■ WHAT IS REQUIRED ■
Please decide whether each statement agrees with the chat thread below, answering yes or no and quoting the words from the thread that decide it. (a) thecoshman offers 1/3 as a number that is real and finite yet has infinite decimal digits. (b) Puppy says 1.999... is not a finite number. (c) R. Martinho Fernandes proposes using only "real number" from now on.

■ TEXT ■
::::::

Lounge<C++>

R. Martinho Fernandes

12:00 PM

Pi is finite. All real numbers are.

3

user1804599

It requires an infinite number of digits when represented in decimal.

thecoshman

@R.MartinhoFernandes well you get a close approximation, but you either need infinite list of fractions or you stop at some point and let the rest be wrong.

R. Martinho Fernandes

It's pretty much the definition of finite number.

thecoshman

@Jefffrey no!

chmod 711 telkitty

@R.MartinhoFernandes I am starring this because it's hilarious

R. Martinho Fernandes

12:00 PM

@thecoshman Well, infinite lists of fractions is what we're talking about.

thecoshman

1/3 <-- real, finite, infinite decimal digits though.

Jefffrey

@R.MartinhoFernandes ok, so I have a problem with a definition

user1804599

If you represent it in base π it's spelled 10.

user1804599

All your base are base 10!

Jefffrey

because I'm not sure 1.999.... is a finite number either

Puppy

12:01 PM

it is.

Jefffrey

I know that all math is based on that and it's probably true

thecoshman

@Jefffrey it is finite.

R. Martinho Fernandes

Let's not use "finite" any more.

Puppy

you're confusing finite number with finite representation.

Jefffrey

I know that you believe is true, as well

user1804599

12:01 PM

@Jefffrey represent it in base 1.999... problem solved.

R. Martinho Fernandes

Use only "real number" from now on.

Jefffrey

wait a second

thecoshman

perhaps an example of a infinite number, such as the number of numbers between 1 and 2

Jefffrey

if I consider x/y finite, then I have to consider 1.999... finite and therefore I have to consider pi finite

thecoshman

what ever list you give me (of numbers between 1 and 2), I can add another number to that list

Jefffrey

12:03 PM

and therefore I have to consider our initial sum finite

R. Martinho Fernandes

@Jefffrey I don't see why, but ok.

Puppy

if x and y are finite, then the result is finite (excluding y = 0, of course)

thecoshman

@Puppy of course, or x being infinite

Jefffrey

@R.MartinhoFernandes because I can get 1/3 which is 0.333...

chmod 711 telkitty

did you guys do maths in uni, sounds like a bunch of primary school kids discussing maths

R. Martinho Fernandes

12:04 PM

@Jefffrey Ah, ok. That works.

@chmod711telkitty Go troll elsewhere.

Jefffrey

@chmod711telkitty I know it's basic math

R. Martinho Fernandes

It's not basic math.

thecoshman

@Jefffrey ... no offence, but you do understand what we mean when we say a 'real number' right?

::::::

■ DATA SECTION ■
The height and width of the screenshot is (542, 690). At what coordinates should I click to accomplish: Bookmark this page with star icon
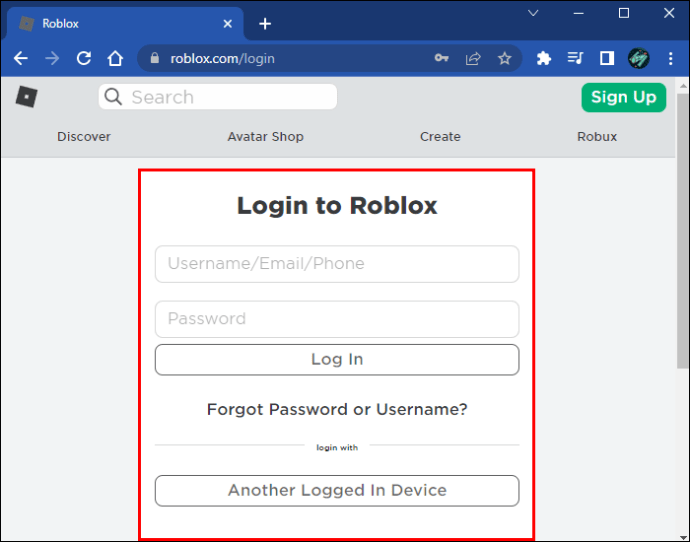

::::::

■ OUTPUT ■
(a) Yes: "1/3 <-- real, finite, infinite decimal digits though."
(b) No: "it is."
(c) Yes: "Use only "real number" from now on."